For Israel’s enemies, these changes are all causes for celebration. But not me. As someone whose family history is bound up with Israel, who wants to see that country survive and thrive, I lament what the “prize” of the West Bank and Gaza has brought. My great fear is that Israel is like a homeowner who has built two extra rooms on shaky ground: in wanting to keep hold of the extension, he risks losing the whole house.
The events of the last few days only lend that argument more force. The Palestinian Authority is in a desperate state, fighters nominally allied with the two main wings of its supposed “unity” government slaying each other on the streets of Gaza. The president’s writ does not run; starved by an international embargo – maintained not just by Israel, but by the US and European Union – the society is grappling with deprivation. Those close to it warn that the PA is on the verge of collapse.
That could see Gaza fully transform into what it already resembles: a lawless, failed state, a Somalia on Israel’s southern border. The kidnap of Alan Johnston and the Fatah-Hamas feud could be a harbinger of things to come, as warlords and militias slug it out ever more lethally. Some warn that into this vacuum could step those angels of death, al-Qaida, ready to mount a third intifada bloodier than anything Israelis have ever witnessed. “You’re too late,” says former EU mediator Alastair Crooke, “al-Qaida’s already there.”
Until now, Hamas has held the Islamist franchise in Gaza, fending off al-Qaida attempts to come on to its turf. But the latter is gradually acquiring a toehold, with the appearance of new groupings which give off the strong whiff of Bin Laden. The current violence in Lebanon, where a Palestinian group linked to al-Qaida is waging war from the refugee camp of Nahr al-Bared, is a warning of Gaza’s future.

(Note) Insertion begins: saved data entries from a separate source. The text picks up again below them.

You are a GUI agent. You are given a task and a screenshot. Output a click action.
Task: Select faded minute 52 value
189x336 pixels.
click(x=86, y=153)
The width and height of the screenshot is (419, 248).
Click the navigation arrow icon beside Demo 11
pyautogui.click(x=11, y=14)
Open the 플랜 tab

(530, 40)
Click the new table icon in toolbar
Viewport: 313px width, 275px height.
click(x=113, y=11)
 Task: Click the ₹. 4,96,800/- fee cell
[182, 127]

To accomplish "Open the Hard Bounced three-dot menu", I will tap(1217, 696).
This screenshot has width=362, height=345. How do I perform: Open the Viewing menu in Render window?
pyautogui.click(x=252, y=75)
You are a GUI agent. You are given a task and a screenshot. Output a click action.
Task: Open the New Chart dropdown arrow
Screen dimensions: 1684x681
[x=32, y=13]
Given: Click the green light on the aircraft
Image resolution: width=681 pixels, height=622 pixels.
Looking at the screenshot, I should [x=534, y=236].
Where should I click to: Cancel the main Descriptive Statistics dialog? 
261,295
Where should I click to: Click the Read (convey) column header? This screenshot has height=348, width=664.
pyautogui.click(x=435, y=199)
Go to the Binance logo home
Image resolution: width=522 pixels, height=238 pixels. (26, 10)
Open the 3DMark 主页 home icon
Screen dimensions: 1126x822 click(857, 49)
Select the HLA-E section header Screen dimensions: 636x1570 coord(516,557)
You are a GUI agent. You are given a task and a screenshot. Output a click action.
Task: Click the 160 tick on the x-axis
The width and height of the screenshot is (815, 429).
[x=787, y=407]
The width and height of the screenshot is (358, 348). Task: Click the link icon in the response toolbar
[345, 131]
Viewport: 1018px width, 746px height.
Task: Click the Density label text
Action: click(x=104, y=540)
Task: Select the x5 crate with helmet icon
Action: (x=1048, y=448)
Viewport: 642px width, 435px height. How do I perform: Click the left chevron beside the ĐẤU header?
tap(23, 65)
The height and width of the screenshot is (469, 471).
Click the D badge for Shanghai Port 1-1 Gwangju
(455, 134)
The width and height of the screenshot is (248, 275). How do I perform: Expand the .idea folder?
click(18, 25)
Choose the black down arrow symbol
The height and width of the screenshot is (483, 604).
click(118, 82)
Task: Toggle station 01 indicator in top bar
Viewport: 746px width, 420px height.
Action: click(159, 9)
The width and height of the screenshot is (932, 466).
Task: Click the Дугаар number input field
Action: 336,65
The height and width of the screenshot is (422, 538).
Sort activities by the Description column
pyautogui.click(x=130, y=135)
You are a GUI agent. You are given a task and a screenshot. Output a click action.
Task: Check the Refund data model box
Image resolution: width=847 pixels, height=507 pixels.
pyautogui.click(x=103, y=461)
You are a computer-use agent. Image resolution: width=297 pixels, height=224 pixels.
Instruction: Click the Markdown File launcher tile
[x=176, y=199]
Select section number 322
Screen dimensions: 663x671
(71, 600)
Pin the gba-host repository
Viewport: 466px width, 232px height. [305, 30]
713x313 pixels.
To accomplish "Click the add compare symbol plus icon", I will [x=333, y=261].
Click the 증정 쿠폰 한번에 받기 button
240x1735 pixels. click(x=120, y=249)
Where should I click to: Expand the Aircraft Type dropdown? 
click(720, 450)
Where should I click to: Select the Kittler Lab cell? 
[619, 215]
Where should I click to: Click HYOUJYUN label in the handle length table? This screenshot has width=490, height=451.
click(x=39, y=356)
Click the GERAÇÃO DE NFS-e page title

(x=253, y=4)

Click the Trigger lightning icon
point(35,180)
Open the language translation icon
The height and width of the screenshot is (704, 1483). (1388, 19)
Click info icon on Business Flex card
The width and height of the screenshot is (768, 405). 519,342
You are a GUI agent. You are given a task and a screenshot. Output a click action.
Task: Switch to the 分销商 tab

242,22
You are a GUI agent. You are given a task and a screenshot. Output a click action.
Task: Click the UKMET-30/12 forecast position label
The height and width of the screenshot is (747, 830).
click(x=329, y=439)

Even if al-Qaida does not supplant Hamas, by gaining momentum it could oblige Hamas to move in its direction. What is currently a grievance-based, nationalist movement with an Islamist hue – its main cause shaking off occupation – could become more rigid, more ideological, beyond the reach of reason and negotiation. This is a lesson Israel has failed to learn these last 40 years. If you refuse to deal with a group because it’s too extreme, you don’t get to deal with a more pliant, moderate alternative. On the contrary, you eventually confront a force that is even more extreme. It happened when Fatah was eclipsed by Hamas – and it could happen again.
What should Israel do? Right now, its leaders’ sole objective is protecting civilians from rocket attacks: when Prime Minister Ehud Olmert visited Sderot on Monday he was booed. So his ministers speak of escalation, more targeted killings, perhaps even hitting the Hamas premier, Ismail Haniyeh. It’s the same old mistake. Surely Israel’s friends can begin to point in another direction: to seize on the hints from Hamas of possible compromise, to capitalise on the fact that Hamas too has an interest in defeating al-Qaida – and to begin a dialogue with the enemy. The aim would be to end the war that never ended – because the alternative is always so much worse.